Data shown ▸

====

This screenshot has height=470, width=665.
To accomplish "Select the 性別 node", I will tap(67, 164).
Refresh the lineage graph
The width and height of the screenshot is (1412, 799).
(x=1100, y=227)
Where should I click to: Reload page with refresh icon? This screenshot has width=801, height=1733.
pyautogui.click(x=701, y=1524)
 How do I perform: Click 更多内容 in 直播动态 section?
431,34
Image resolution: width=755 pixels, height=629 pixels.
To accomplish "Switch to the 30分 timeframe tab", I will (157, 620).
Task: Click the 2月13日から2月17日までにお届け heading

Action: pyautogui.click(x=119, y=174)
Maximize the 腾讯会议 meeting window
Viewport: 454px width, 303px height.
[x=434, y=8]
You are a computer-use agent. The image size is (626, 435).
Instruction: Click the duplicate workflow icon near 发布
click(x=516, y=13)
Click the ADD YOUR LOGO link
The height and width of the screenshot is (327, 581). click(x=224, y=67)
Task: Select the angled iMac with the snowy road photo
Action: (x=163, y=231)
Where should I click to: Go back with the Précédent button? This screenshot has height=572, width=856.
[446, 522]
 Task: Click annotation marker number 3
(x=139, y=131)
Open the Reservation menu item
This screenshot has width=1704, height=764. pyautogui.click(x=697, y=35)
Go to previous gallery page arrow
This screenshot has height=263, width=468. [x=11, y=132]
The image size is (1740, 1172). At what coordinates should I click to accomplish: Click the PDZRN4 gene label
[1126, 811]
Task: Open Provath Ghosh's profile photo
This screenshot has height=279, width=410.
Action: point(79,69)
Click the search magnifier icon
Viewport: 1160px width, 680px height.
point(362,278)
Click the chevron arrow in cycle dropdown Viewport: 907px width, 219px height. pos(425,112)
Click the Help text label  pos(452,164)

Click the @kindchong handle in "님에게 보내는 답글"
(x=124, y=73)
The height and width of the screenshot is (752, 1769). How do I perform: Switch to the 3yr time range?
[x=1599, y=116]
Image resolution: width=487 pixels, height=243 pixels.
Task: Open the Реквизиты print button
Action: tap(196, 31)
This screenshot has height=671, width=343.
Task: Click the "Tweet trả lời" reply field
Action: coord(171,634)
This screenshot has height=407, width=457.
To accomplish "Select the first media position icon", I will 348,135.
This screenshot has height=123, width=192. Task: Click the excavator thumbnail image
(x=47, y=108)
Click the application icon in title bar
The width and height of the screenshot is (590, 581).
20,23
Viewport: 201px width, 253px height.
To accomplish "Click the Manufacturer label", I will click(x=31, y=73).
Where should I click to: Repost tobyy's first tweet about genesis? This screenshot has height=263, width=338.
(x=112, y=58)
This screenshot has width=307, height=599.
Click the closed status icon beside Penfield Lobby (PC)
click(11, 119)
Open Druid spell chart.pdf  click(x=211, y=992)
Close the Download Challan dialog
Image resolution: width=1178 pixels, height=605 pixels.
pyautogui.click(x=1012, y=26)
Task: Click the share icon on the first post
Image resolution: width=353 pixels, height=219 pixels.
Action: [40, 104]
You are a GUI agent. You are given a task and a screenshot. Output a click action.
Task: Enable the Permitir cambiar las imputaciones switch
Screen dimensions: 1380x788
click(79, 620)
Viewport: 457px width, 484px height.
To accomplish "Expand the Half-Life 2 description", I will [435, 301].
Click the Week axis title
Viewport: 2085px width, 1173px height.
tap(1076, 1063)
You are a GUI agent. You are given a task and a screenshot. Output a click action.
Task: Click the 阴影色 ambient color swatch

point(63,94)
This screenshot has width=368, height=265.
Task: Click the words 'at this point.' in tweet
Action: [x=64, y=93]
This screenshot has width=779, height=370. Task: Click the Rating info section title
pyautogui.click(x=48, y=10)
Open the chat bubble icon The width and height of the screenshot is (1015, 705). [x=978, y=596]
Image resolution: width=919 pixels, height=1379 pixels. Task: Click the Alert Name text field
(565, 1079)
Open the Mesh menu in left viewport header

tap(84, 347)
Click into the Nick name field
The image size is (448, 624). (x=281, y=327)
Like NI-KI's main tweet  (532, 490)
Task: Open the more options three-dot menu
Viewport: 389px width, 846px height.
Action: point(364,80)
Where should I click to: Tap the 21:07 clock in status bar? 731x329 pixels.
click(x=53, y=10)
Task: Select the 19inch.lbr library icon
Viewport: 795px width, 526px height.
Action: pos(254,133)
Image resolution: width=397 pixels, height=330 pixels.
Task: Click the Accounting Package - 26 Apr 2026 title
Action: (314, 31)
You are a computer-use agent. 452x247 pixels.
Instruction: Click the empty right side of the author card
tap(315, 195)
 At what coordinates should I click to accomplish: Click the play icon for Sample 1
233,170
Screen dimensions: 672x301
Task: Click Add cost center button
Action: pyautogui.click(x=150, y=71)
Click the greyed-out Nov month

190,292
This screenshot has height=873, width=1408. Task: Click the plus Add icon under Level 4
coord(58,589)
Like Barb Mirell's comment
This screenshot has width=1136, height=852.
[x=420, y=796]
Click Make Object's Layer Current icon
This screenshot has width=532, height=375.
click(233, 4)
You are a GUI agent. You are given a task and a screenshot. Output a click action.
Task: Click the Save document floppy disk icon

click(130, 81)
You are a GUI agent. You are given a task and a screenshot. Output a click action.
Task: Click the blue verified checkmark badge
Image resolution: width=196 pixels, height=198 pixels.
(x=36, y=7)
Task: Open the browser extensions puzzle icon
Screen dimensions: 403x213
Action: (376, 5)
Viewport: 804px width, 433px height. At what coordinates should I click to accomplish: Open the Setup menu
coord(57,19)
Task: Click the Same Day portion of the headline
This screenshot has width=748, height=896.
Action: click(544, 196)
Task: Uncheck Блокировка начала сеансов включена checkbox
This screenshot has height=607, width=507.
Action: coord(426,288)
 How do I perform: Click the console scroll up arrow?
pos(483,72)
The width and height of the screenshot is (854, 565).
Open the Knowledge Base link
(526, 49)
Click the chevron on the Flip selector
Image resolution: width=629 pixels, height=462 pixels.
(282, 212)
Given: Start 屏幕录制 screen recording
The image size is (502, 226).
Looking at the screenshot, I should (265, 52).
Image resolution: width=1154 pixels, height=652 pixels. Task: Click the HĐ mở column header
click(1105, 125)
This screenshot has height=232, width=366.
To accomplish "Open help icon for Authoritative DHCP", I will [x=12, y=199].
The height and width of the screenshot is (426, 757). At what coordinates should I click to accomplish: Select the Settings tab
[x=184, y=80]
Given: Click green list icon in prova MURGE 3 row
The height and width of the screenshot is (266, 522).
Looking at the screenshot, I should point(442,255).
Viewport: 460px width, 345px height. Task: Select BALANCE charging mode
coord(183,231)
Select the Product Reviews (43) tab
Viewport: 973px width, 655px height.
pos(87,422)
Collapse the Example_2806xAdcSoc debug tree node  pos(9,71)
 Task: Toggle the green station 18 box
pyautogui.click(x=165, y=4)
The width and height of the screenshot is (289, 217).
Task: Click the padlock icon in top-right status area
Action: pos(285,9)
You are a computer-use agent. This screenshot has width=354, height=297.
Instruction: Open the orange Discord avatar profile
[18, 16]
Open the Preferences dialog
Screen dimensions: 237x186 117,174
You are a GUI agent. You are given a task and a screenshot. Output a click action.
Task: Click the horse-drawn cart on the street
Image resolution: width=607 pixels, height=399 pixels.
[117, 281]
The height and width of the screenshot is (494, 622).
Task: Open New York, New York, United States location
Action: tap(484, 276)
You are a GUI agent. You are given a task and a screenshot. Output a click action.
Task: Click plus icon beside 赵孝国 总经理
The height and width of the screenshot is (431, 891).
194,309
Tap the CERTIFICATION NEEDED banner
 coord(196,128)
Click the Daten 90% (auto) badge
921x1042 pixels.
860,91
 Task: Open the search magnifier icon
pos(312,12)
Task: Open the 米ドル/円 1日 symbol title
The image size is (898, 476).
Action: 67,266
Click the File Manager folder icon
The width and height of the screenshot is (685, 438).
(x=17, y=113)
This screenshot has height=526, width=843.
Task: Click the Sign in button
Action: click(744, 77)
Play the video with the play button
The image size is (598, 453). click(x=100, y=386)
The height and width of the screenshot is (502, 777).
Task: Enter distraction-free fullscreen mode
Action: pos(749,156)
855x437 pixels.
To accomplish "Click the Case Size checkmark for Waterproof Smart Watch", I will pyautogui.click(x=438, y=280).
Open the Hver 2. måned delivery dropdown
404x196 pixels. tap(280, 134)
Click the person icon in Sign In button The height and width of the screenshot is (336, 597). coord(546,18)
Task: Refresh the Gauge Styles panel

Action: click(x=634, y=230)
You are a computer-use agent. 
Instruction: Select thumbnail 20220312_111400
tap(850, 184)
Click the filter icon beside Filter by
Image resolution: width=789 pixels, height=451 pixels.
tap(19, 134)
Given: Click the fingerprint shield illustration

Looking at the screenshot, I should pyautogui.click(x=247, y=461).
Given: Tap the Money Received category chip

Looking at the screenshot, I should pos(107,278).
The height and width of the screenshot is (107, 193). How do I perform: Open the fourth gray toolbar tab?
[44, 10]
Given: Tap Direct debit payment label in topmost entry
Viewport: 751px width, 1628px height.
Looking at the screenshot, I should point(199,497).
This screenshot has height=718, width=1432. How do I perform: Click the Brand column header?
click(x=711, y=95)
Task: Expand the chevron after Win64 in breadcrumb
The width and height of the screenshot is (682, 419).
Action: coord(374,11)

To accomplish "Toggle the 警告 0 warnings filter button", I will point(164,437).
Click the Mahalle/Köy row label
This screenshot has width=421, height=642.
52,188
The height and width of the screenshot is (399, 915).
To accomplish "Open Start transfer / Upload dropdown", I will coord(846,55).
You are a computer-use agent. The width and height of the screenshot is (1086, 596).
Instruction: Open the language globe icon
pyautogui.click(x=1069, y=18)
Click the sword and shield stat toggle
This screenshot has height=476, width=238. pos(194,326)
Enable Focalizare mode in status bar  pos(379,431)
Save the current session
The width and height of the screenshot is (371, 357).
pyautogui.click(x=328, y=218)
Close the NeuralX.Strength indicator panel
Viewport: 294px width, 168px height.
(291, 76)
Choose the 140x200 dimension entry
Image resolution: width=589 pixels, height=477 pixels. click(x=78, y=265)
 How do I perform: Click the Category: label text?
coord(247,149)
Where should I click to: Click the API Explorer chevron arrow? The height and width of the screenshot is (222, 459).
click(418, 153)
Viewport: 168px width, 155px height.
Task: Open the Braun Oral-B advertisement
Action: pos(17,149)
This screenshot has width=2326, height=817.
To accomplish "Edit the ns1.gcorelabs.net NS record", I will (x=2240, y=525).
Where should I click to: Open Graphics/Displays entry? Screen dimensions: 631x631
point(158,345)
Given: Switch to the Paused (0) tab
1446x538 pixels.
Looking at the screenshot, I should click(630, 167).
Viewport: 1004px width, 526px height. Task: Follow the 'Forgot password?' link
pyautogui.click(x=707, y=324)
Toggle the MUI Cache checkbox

====

Required action ▸ Working from the material above, retype exactly the lines from the one with "The width and height of the screenshot is (590, 581)." through the one with "Task: Select the 19inch.lbr library icon", both included, and only those lines.

Output of the task ▸
The width and height of the screenshot is (590, 581).
20,23
Viewport: 201px width, 253px height.
To accomplish "Click the Manufacturer label", I will click(x=31, y=73).
Where should I click to: Repost tobyy's first tweet about genesis? This screenshot has height=263, width=338.
(x=112, y=58)
This screenshot has width=307, height=599.
Click the closed status icon beside Penfield Lobby (PC)
click(11, 119)
Open Druid spell chart.pdf  click(x=211, y=992)
Close the Download Challan dialog
Image resolution: width=1178 pixels, height=605 pixels.
pyautogui.click(x=1012, y=26)
Task: Click the share icon on the first post
Image resolution: width=353 pixels, height=219 pixels.
Action: [40, 104]
You are a GUI agent. You are given a task and a screenshot. Output a click action.
Task: Enable the Permitir cambiar las imputaciones switch
Screen dimensions: 1380x788
click(79, 620)
Viewport: 457px width, 484px height.
To accomplish "Expand the Half-Life 2 description", I will [435, 301].
Click the Week axis title
Viewport: 2085px width, 1173px height.
tap(1076, 1063)
You are a GUI agent. You are given a task and a screenshot. Output a click action.
Task: Click the 阴影色 ambient color swatch

point(63,94)
This screenshot has width=368, height=265.
Task: Click the words 'at this point.' in tweet
Action: [x=64, y=93]
This screenshot has width=779, height=370. Task: Click the Rating info section title
pyautogui.click(x=48, y=10)
Open the chat bubble icon The width and height of the screenshot is (1015, 705). [x=978, y=596]
Image resolution: width=919 pixels, height=1379 pixels. Task: Click the Alert Name text field
(565, 1079)
Open the Mesh menu in left viewport header

tap(84, 347)
Click into the Nick name field
The image size is (448, 624). (x=281, y=327)
Like NI-KI's main tweet  (532, 490)
Task: Open the more options three-dot menu
Viewport: 389px width, 846px height.
Action: point(364,80)
Where should I click to: Tap the 21:07 clock in status bar? 731x329 pixels.
click(x=53, y=10)
Task: Select the 19inch.lbr library icon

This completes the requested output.